• Отрывок обсуждения
· · · · · · ·

Чувствуется как академические рамки мешают Шуману непосредственно передать настроение народных песен. 
Академизм слишком официален для народных сочинений. 

Для народной музыки есть народные инструменты.
Для классической - классические(академические)

И не нужно смешивать стили, пытаясь исполнять на аккордеоне Баха, или народные пляски на виолончели и тд


----------



## Grigory Fainshtein (5 Май 2014)

Павлов писал:


> И не нужно смешивать стили, пытаясь исполнять на аккордеоне Баха, или народные пляски на виолончели и тд


Павлов, а на скрипке народные пляски можно исполнять? Или это тоже смешение стилей?


----------



## vev (5 Май 2014)

GrigoryFainshtein писал:


> Павлов, а на скрипке народные пляски можно исполнять? Или это тоже смешение стилей?



Тссс! ТОлько цыганам не говорите, что их исполнение вне закона


----------



## Grigory Fainshtein (5 Май 2014)

А на ф-но? Венгерские рапсодии Листа уж слишком как-то смахивают на народные пляски...


----------



## Павлов (6 Май 2014)

GrigoryFainshtein писал:


> Венгерские рапсодии Листа уж слишком как-то смахивают на народные пляски...


Но это не означает что можно играть их безбраудо


----------



## Grigory Fainshtein (6 Май 2014)

Павлов писал:


> Но это не означает что можно играть их безбраудо


А с чего Вы взяли, что их играют без... (как это, ну, Вы сами знаете)?


----------



## Павлов (6 Май 2014)

GrigoryFainshtein писал:


> А с чего Вы взяли, что их играют без...


народники пока за безбраудо


----------



## vev (6 Май 2014)

*Павлов*,
Перевожу для жителей крайнего севера:

"с чего Вы взяли" это "почему", а не "как"


----------



## Grigory Fainshtein (6 Май 2014)

Павлов писал:


> GrigoryFainshtein
> Венгерские рапсодии Листа уж слишком как-то смахивают на народные пляски...

· · · · · · ·

• Материал

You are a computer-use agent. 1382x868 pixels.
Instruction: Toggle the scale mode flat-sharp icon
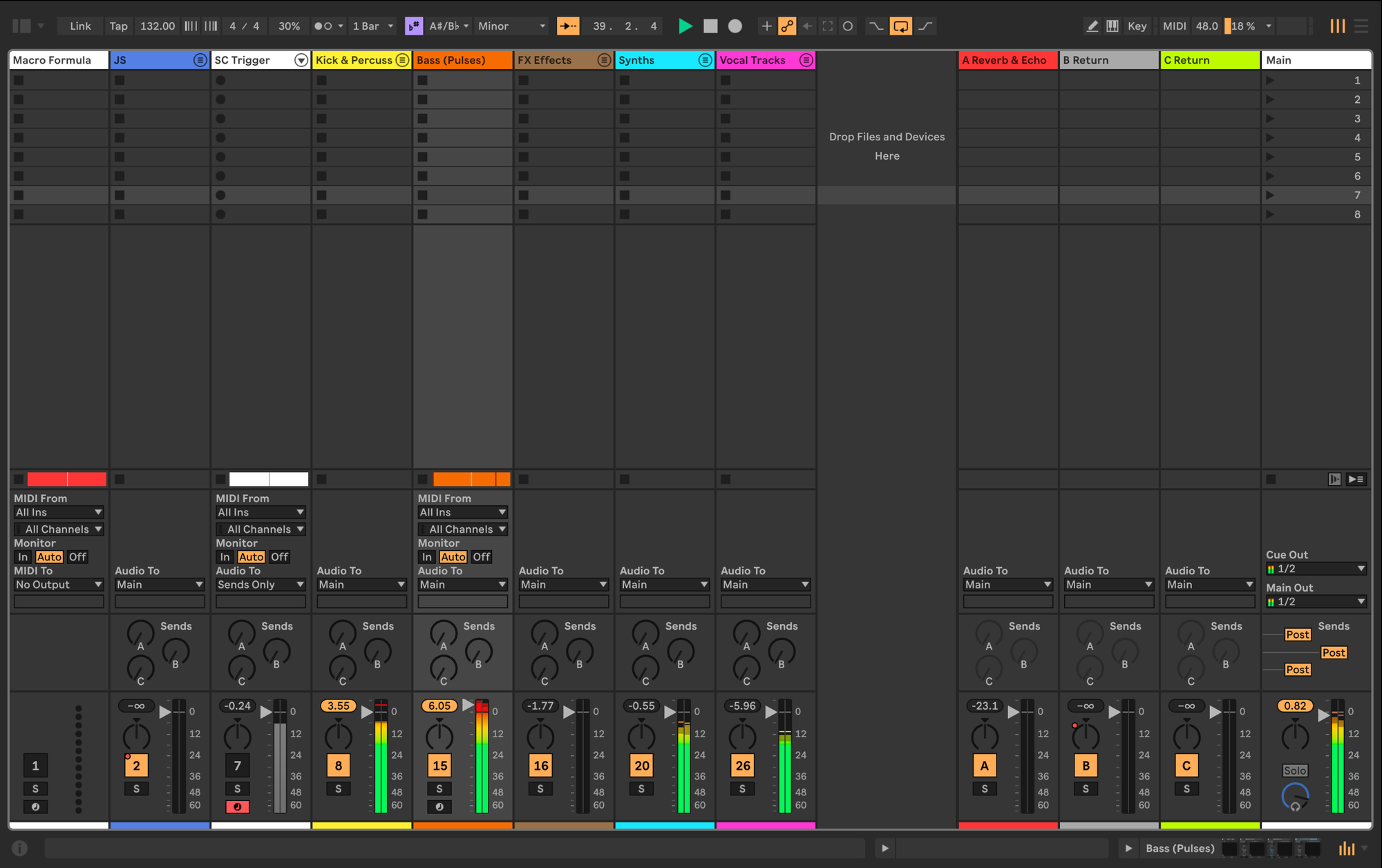[413, 26]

· · · · · · ·

• Задания
A: Чьи венгерские рапсодии упоминаются в отрывке обсуждения как похожие на народные пляски?
B: Перечислите все музыкальные инструменты, названные в отрывке обсуждения.
C: Замените в отрывке обсуждения «Шуману» на «Шопену» и приведите текст начиная со слов «Чувствуется как академические» и до слов «для народных сочинений.» включительно.

• Ответы
A: Венгерские рапсодии Листа.

B: Аккордеон, виолончель, скрипка, ф-но.

C:
Чувствуется как академические рамки мешают Шопену непосредственно передать настроение народных песен. 
Академизм слишком официален для народных сочинений.